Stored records
^^^^^^^^^^^^^^^^
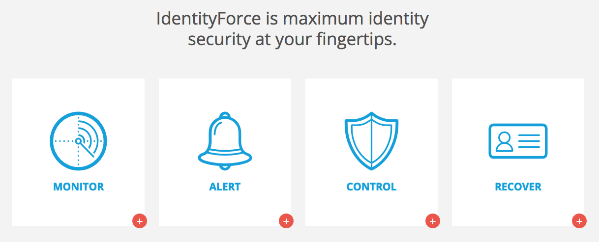This screenshot has height=242, width=599.
Task: Select the ALERT label text
Action: pos(225,187)
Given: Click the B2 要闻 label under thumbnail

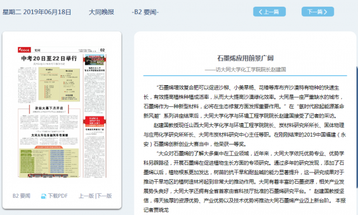Looking at the screenshot, I should [21, 196].
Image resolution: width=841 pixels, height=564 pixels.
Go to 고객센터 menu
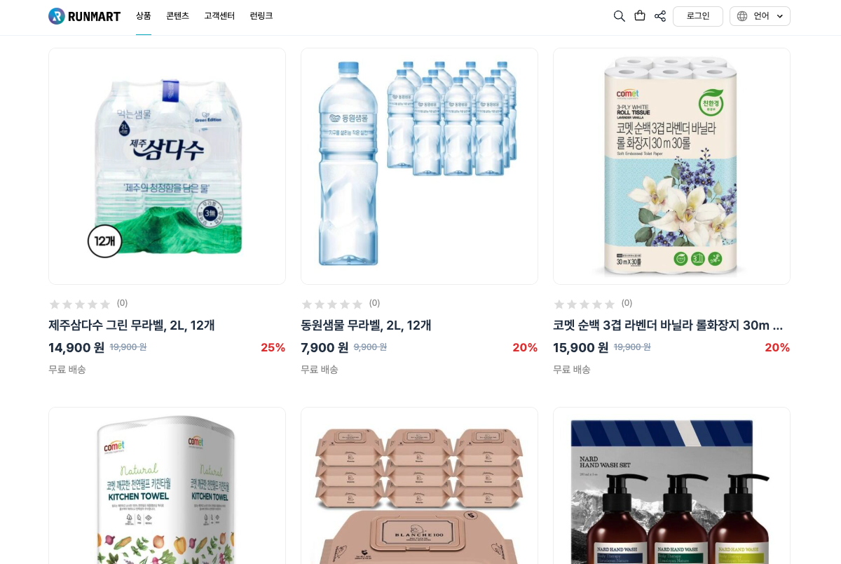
^^^^^^^^^^^^^^^^
(THE REQUEST) Return each line of the listing above that contains the word "label". Case counts.

(RESULT OF THIS EXERCISE)
Task: Select the ALERT label text
Given: Click the B2 要闻 label under thumbnail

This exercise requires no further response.